China in the 21st century, contemplating the pros and cons of the internet? No, Tudor England, at the time when a gifted, impulsive young man called William Tyndale arrived in London—not to make his fortune, but to transform the relationship between ordinary people and the written word. As he soon discovered, London in 1523 was a city where ideas as well as goods were being disseminated at a pace that frightened the authorities, triggering waves of book-burning and repression.
As a side effect of close commercial ties with northern Europe, England was being flooded with the writings of a renegade German monk called Martin Luther, who had openly defied the Pope and insisted on a new reading of the Bible which challenged some of the Catholic church’s long-established dogmas.
In some ways, Tyndale was poorly equipped to survive, let alone thrive, in this feverish atmosphere. He was no wheeler-dealer; more of an idealistic scholar whose linguistic gifts were so remarkable, and hence so subversive, that he was drawn into high religious politics.
Thanks to a network of businessmen, Tyndale dodged from one city to another
His ruling passion was a simple one: he wanted to render the defining texts of his age and culture—the Old and New Testaments—in an accurate English translation which even “the boy that driveth the plough” could grasp. And the fact that he eventually fulfilled this aim, and paid for it with his life, should be acknowledged more frequently by anybody who cares about freedom of expression.
But for many of the bustling Londoners whom the young Tyndale met, questions of diplomacy, taxes and war were at least as pressing as those of theology or linguistics. King Henry VIII and his adviser Thomas Wolsey were trying to manoeuvre between two continental giants: the King of France and the Holy Roman Emperor, whose realms included Spain and (with varying degrees of real power) much of Teutonic middle Europe. Gamesmanship alone was unlikely to succeed unless the kingdom was willing to demonstrate its military power from time to time; so King Henry imposed new taxes and started planning an ambitious programme of ship-building.

Harsh taxation was a source of much grumbling among the sort of friends that Tyndale began to make. Denied house-room by the bishop of London, he found accommodation with a member of London’s merchant class—the kind of man who was less interested in geopolitical games than in taking advantage of the new commercial relationships with the great business centres of northern Europe: Antwerp, Cologne and Hamburg.

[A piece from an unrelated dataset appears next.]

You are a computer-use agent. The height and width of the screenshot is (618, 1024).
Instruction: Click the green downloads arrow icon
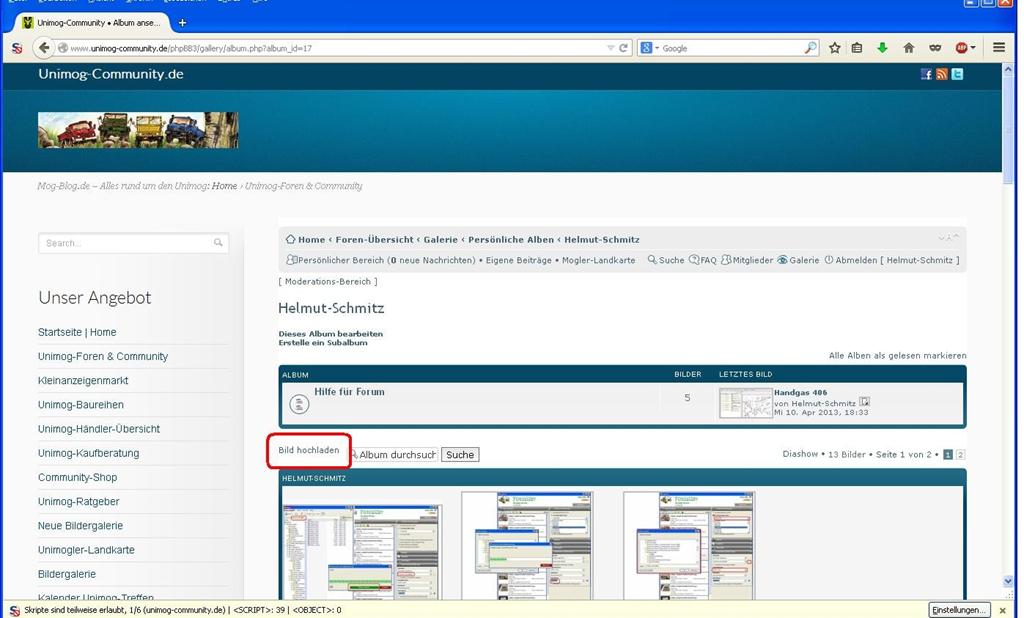[x=882, y=48]
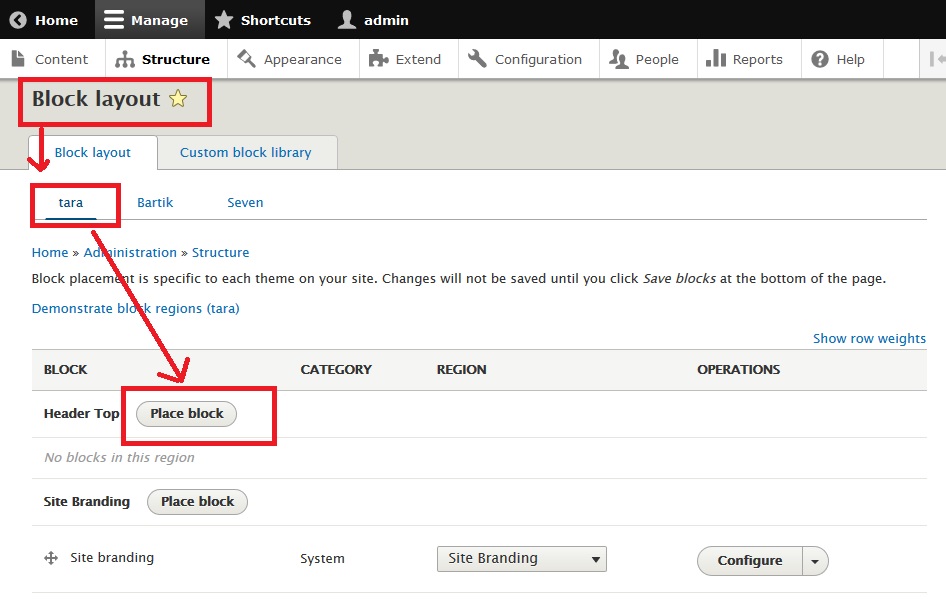Open the Content admin section

coord(50,59)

In all these places, and in several other German cities, the art of printing books at a reasonable cost and in large numbers was more advanced than it was in England. London, however, was well supplied with book-sellers, who were prepared to shop around the continent to find material for a growing body of literate customers. Thanks to commerce, and the increasing complexity of occupations such as ship-building, the number of English people who learned to read for purely practical as well as devotional reasons was growing.
Trade between England and the continent was facilitated by a German colony in London (living near the present-day site of Cannon Street railway station) and well-established groups of English businessmen in the commercial cities of Europe. And largely thanks to this network Tyndale was able to spend most of the final decade of his life dodging between one city and another, delivering bits of newly completed work to efficient presses whose output would duly cascade into England.
Tyndale has been described as one of the fathers of English literature. An exaggeration? No, the claim stands up. It is generally agreed that the founding texts of modern English are the plays of William Shakespeare and the Authorised or King James version of the Bible. Wasn’t the latter a team effort? In fact, that is only partially true. On investigation, we find one outstanding wordsmith whose prose decisively influenced the lovely cadences of the King James translation. But of course, he wasn’t around when it was published; Tyndale had been strangled, and then burned to death, in Belgium, 75 years earlier, crying out as he died, “may God open the eyes of the English king.”
Tyndale was ultimately more influential, and also in many ways a nobler figure than the more famous religious martyrs of the Tudor era, the Catholic Thomas More and the Protestant Thomas Cranmer. Both More and Cranmer served their time as enforcers of religious intolerance before falling victim to it themselves. No such stain sullies the record of Tyndale.
Tyndale was not a charming sophisticate like More. Like many a hyperactive genius, he seems to have lacked social grace, and was rather bad at reading the minds of people around him. The modern term for that is autistic; he would probably have found some neater way to describe a personality that is so absorbed with a rich inner world that it lacks the spare energy to decipher other people’s thoughts.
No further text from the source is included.